Dólar - Cotado a R$ 5,32 e impactando a economia brasileira

Brasília, 21 de setembro de 2025 – O dólar acumula uma queda de aproximadamente 14% no ano, encerrando a última cotação em torno de R$ 5,32. O movimento marca uma das maiores desvalorizações recentes da moeda americana frente ao real, e especialistas avaliam que a tendência é de novas quedas até o fim de 2025.

Economistas apontam três razões principais para a desvalorização do dólar neste ano:

  1. Fluxo positivo de capital estrangeiro – Investidores internacionais têm ampliado aportes no Brasil, atraídos por juros ainda elevados e pelo crescimento acima da média da economia nacional.

  2. Fortalecimento da balança comercial – O aumento nas exportações de commodities agrícolas e minerais gerou superávit robusto, garantindo maior entrada de dólares no país.

  3. Cenário fiscal mais previsível – Após meses de incertezas, o governo sinalizou maior controle de gastos públicos, reduzindo o risco país e dando confiança ao mercado.

Repercussões no mercado

A desvalorização da moeda americana tem efeitos diretos sobre a economia:

  • Importados mais baratos: eletrônicos, veículos e insumos industriais chegaram ao país com preços menores, ajudando a conter a inflação.

  • Turismo no exterior: viajar para fora voltou a ser mais acessível para brasileiros, incentivando o setor.

  • Exportadores em alerta: por outro lado, empresas que vendem em dólar viram sua margem de lucro diminuir, especialmente no agronegócio.

Analistas de mercado projetam que o dólar pode cair abaixo de R$ 5,00 até dezembro, caso se mantenham os fluxos de capital estrangeiro e a estabilidade fiscal. A expectativa é que a valorização do real continue sustentada pelo bom desempenho das exportações e pelo maior interesse internacional em ativos brasileiros.

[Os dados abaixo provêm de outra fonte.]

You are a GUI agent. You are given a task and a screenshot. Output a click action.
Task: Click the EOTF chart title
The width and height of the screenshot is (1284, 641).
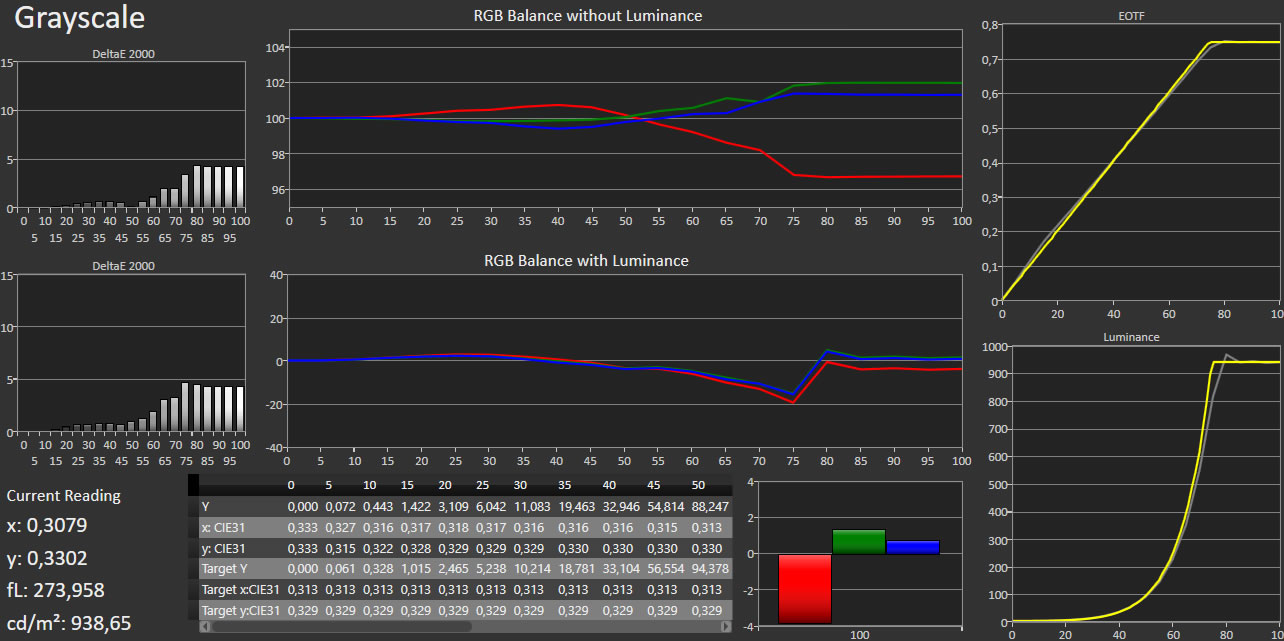(x=1131, y=15)
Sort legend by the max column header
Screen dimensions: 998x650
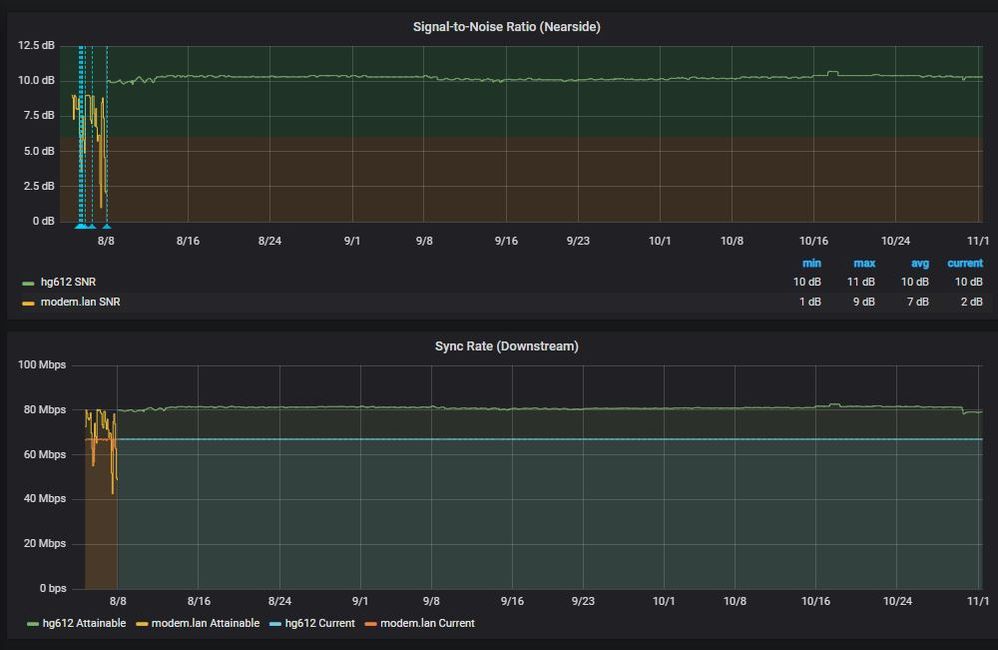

“A queda de 14% em 2025 mostra uma mudança estrutural no mercado de câmbio. O real está mais forte, e, se o cenário externo continuar favorável, podemos ver o dólar em patamares ainda mais baixos”, avalia um economista-chefe de banco de investimento.

O dólar mais baixo traz alívio para consumidores e ajuda no controle da inflação, mas também exige ajustes do setor exportador. O desafio, segundo especialistas, será manter esse equilíbrio sem comprometer a competitividade do Brasil no mercado global.